The “surprise,” of course, is that the emails aren’t from your boss at all. If you hover over the “from” field, you’ll find the email came from a random address that isn’t your boss’s address. We haven’t followed through to the end of this story ourselves, but no doubt the scammer’s next move, should you take the bait and purchase the gift cards, would be to obtain the code on the back of the cards from you. And voila! Scam complete.
Yup, we got one of these here at CIRSA, and it hit a little too close to home, as I was the purported sender asking a staff member to fulfill a “REQUEST.” Fortunately, the staffer came to me and asked what I needed help with. We looked at the suspicious email in question, and noted that it came from a random Yahoo addy, not a CIRSA addy. SCAM!
CIRSA members have been hit by these scams, too. In one case, someone in the finance department was asked by someone posing as the city manager to make wire transfers in payment of a nonexistent contract obligation of the city. The scam was discovered only after a significant sum of money was transferred.
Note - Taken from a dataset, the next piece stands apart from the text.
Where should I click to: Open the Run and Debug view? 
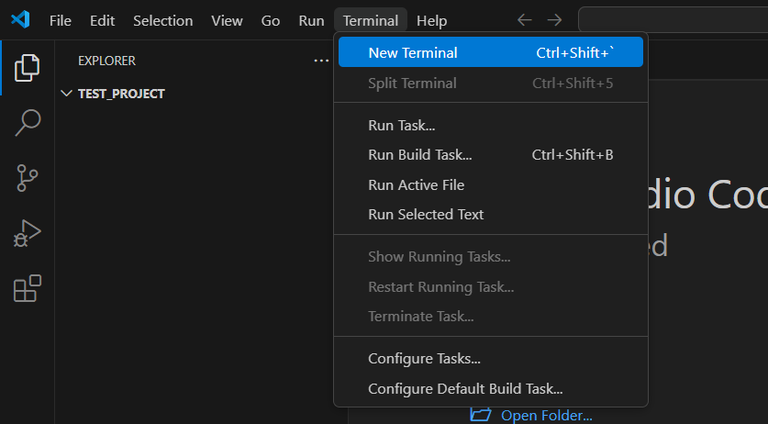[x=27, y=234]
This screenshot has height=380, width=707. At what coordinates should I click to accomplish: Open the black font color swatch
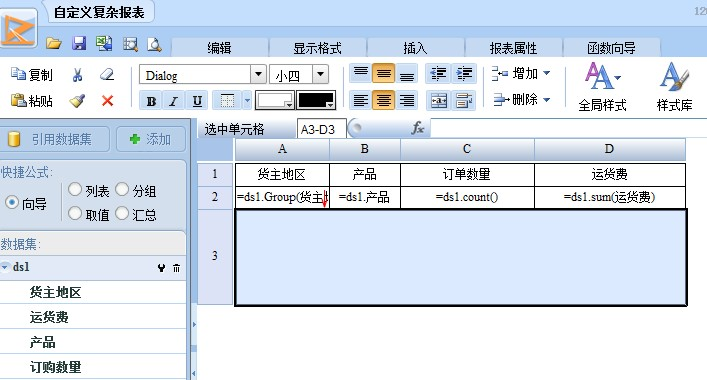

In another case, a CIRSA member received an email notification that CIRSA was purportedly sending money to the member via PayPal (we weren’t, and if we were, it would not have been via PayPal).
So protect yourself! If you get any kind of email request asking you to fulfill a non-routine financial transaction, or asking for sensitive information, be suspicious! Hover over and check the “from” field, as that may be your first clue: the email address most likely won’t actually be your organization’s. And then do what our staffer did. Go see the sender, or give the sender a quick call, to ascertain whether the sender actually made the request. Don’t be fooled by the apparent urgency of the request, the seeming “authority” of the sender, or the purported need for secrecy! These scams rely on some pretty rudimentary “social engineering” tactics that are easily defeated with some quick face time or phone time.